**TASK OBJECTIVE:** Please reproduce the listing below exactly, leaving out every picture.
________
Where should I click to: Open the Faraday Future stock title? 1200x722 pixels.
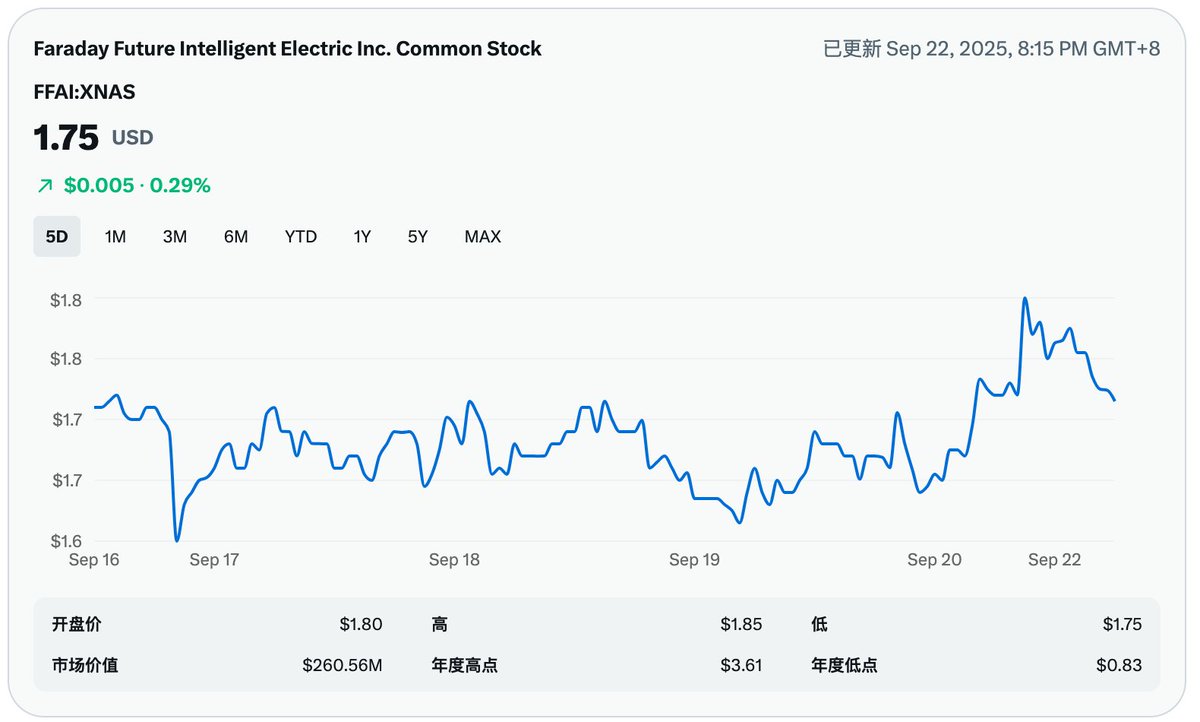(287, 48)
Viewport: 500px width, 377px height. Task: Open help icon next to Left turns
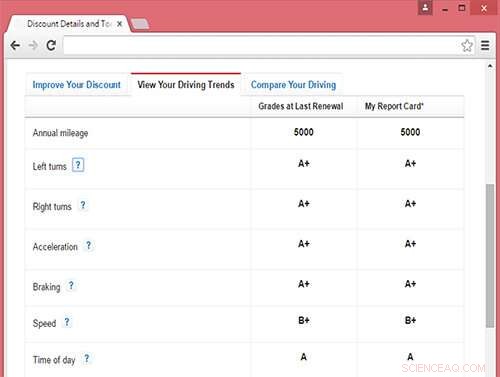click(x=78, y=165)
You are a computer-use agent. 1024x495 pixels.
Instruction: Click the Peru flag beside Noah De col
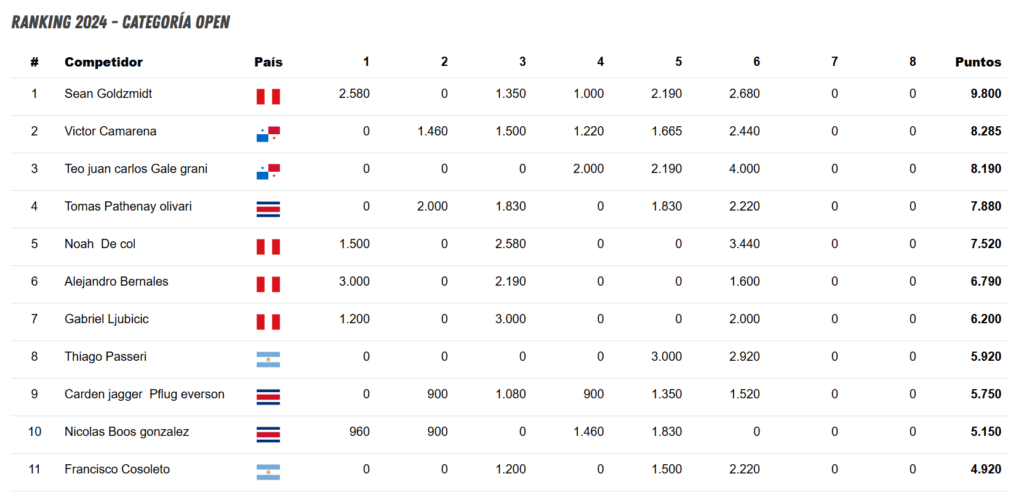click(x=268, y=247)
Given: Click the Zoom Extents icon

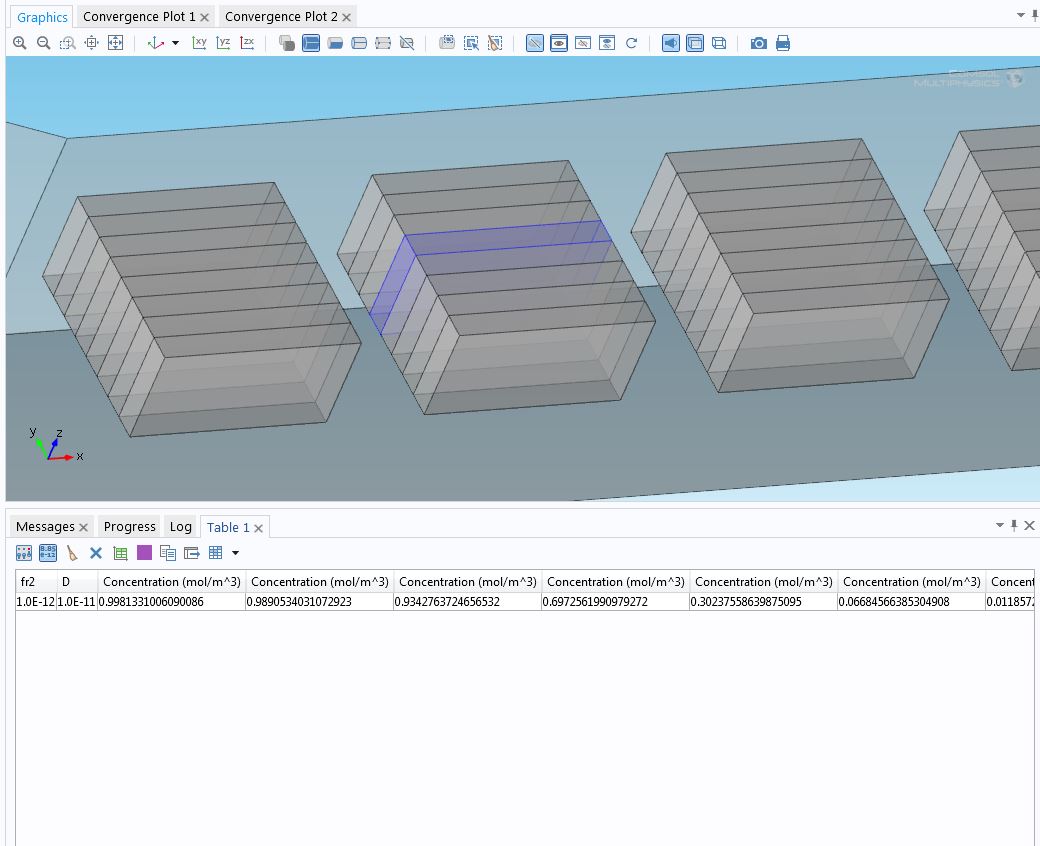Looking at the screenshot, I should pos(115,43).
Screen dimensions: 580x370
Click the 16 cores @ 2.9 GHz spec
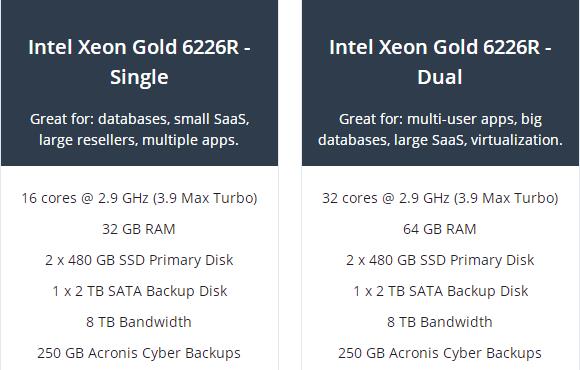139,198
________
**ANSWER TO THIS PROBLEM:**
Where should I click to: Open the Faraday Future stock title? 1200x722 pixels.
(287, 48)
Viewport: 500px width, 377px height. Task: Open help icon next to Left turns
click(x=78, y=165)
You are a computer-use agent. 1024x495 pixels.
Instruction: Click the Peru flag beside Noah De col
click(x=268, y=247)
Given: Click the Zoom Extents icon

Looking at the screenshot, I should pos(115,43).
Screen dimensions: 580x370
Click the 16 cores @ 2.9 GHz spec
139,198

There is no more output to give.